CQC reveals new social care inspection plans

9 Oct 14

The Care Quality Commission has today issued new guidance on the regulation of care homes and community adult social care in England.

 

Its new handbook describe how care providers will be assessed and rated.

Specialist teams, including trained members of the public (called ‘experts by experience’) will inspect services, unannounced, against whether they safe, caring, effective, responsive to needs, and well-led.

Inspection teams will also be explicitly asked to consider whether services are of a standard they would consider acceptable for their own family members.

Services will then be rated as ‘outstanding’, ‘good’, ‘requires improvement’ or ‘inadequate’, to help people about informed choices as to which to use.

Chief inspector of adult social care Andrea Sutcliffe said: ‘Our new regulatory model has people right at its heart. We will ask the questions that matter most to people who use services, listen to their views, take action to protect them, and provide them with clear, reliable and accessible information about the quality of their services.’

The CQC has also reduced the number of 'key lines of enquiry' that inspection teams use and has sought to remove jargon from them to make them intelligible to the public.

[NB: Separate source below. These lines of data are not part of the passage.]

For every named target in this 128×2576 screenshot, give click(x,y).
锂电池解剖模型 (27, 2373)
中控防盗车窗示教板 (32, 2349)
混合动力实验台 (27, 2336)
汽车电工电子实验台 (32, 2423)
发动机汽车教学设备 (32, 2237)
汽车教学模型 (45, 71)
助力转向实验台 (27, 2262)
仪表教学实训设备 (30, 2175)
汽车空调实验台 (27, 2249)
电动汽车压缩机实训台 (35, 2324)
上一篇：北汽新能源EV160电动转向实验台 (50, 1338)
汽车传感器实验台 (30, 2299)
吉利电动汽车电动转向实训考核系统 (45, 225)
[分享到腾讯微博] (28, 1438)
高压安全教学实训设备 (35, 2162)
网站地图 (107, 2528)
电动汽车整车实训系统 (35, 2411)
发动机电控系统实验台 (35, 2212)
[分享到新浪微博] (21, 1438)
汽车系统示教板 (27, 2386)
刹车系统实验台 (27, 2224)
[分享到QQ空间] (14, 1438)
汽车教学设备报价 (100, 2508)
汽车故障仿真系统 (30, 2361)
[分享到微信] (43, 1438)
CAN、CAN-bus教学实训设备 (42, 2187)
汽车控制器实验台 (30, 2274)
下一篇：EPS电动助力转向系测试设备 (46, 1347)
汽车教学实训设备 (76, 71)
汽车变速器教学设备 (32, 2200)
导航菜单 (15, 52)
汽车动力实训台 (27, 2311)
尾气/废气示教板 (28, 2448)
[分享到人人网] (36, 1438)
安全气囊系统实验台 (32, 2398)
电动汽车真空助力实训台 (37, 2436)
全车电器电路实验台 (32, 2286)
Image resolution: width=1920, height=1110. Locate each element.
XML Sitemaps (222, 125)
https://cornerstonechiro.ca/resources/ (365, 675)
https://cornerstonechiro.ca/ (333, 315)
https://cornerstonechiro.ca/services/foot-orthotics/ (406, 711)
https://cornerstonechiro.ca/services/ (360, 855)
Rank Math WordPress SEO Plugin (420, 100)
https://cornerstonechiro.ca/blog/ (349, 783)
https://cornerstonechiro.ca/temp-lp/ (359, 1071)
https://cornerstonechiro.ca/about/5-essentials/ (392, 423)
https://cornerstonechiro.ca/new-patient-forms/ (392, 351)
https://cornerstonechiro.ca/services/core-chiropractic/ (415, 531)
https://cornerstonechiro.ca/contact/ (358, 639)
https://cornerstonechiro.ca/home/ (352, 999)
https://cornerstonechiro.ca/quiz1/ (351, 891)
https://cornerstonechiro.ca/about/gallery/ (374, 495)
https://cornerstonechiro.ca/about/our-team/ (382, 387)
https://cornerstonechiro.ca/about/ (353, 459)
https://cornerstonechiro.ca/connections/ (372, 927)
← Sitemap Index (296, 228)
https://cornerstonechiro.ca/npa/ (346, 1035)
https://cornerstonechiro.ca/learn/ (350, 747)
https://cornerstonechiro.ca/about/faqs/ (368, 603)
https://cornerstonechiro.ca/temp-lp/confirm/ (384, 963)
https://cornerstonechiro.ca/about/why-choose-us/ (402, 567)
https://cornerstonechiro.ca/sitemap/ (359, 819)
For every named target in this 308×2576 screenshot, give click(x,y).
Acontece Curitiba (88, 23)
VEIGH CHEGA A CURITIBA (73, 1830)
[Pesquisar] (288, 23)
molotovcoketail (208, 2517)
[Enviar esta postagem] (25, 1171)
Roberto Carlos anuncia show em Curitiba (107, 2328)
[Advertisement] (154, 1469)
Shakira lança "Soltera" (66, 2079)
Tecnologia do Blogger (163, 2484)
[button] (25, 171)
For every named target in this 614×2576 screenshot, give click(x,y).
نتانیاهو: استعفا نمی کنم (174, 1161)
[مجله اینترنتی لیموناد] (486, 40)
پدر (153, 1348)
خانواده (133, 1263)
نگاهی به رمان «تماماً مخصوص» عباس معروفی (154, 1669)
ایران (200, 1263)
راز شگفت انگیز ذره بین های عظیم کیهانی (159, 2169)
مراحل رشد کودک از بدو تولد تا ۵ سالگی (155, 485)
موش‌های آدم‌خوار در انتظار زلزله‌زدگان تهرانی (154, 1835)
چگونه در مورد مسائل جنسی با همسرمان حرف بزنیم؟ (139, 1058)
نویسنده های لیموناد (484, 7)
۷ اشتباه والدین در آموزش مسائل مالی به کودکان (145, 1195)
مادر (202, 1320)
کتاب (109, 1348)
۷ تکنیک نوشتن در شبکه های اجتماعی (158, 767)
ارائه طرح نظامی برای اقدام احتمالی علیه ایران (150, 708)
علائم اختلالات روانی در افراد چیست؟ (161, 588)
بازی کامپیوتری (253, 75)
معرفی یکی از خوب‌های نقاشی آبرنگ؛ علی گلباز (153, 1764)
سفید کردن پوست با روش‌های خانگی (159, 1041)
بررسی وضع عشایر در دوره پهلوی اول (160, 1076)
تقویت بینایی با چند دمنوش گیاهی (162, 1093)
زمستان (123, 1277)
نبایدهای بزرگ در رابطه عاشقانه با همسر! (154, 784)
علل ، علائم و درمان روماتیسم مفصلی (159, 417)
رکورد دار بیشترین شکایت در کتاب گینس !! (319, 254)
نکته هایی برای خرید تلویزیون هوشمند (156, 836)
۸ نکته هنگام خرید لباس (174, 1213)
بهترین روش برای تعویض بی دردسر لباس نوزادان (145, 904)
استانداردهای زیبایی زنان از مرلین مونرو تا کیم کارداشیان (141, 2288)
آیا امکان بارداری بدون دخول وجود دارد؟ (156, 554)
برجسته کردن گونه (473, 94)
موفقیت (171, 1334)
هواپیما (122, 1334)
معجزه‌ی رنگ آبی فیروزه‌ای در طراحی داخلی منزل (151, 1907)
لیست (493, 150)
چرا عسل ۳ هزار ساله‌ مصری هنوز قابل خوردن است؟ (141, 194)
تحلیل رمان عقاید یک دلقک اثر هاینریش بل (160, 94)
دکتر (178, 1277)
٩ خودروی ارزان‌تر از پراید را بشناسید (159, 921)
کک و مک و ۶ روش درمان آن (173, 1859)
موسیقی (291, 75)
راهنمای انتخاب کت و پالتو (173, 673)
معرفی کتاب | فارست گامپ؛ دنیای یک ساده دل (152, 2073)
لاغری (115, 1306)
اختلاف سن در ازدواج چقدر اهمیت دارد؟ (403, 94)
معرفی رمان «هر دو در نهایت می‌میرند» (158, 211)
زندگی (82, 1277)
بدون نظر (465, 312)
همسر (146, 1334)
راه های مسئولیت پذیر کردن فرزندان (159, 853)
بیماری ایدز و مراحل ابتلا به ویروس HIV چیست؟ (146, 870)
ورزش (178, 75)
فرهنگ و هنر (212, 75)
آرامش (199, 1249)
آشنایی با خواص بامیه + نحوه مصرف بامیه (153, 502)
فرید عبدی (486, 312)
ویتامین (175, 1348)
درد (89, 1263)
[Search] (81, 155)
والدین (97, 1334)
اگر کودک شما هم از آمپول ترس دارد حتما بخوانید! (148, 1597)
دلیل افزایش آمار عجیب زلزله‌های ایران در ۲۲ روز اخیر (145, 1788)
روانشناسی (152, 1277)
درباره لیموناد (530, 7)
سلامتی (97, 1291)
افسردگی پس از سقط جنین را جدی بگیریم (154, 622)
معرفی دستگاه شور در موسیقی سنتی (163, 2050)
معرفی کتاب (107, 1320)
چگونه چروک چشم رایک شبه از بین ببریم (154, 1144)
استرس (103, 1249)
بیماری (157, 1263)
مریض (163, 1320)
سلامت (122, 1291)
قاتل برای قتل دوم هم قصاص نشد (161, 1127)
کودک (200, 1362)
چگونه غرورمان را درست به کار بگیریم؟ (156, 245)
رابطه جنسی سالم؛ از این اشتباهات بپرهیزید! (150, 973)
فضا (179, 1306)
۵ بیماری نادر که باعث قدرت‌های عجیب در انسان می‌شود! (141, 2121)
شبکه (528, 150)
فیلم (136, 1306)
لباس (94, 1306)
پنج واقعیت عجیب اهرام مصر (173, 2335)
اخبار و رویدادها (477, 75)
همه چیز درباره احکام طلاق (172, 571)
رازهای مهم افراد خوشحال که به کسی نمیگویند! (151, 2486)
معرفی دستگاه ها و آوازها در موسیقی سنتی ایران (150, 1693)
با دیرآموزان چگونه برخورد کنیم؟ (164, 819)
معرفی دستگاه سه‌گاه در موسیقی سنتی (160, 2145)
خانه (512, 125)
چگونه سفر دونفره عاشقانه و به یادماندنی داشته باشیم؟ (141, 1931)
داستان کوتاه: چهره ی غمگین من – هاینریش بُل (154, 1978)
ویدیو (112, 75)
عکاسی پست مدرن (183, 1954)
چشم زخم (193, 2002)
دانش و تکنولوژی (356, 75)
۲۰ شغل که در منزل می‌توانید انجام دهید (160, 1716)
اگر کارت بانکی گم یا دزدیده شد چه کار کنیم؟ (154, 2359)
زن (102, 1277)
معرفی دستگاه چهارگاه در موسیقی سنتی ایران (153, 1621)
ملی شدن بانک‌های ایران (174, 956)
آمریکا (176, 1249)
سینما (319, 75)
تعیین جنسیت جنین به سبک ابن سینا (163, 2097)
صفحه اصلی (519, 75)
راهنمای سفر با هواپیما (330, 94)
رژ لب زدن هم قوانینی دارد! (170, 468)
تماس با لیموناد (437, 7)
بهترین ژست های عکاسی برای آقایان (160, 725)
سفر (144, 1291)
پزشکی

It will publish guidance later this month on the use of surveillance for health and adult social care providers,

Care and support minister Norman Lamb said publication of the handbooks marked ‘a turning point for the way we care for people in this country’.

He added: ‘Gone is the tick-box exercise for inspecting care homes and home care – now we are listening to the views of the people who rely on these services and have tougher checks to make sure they are getting safe, compassionate care from staff who are supported by good managers.’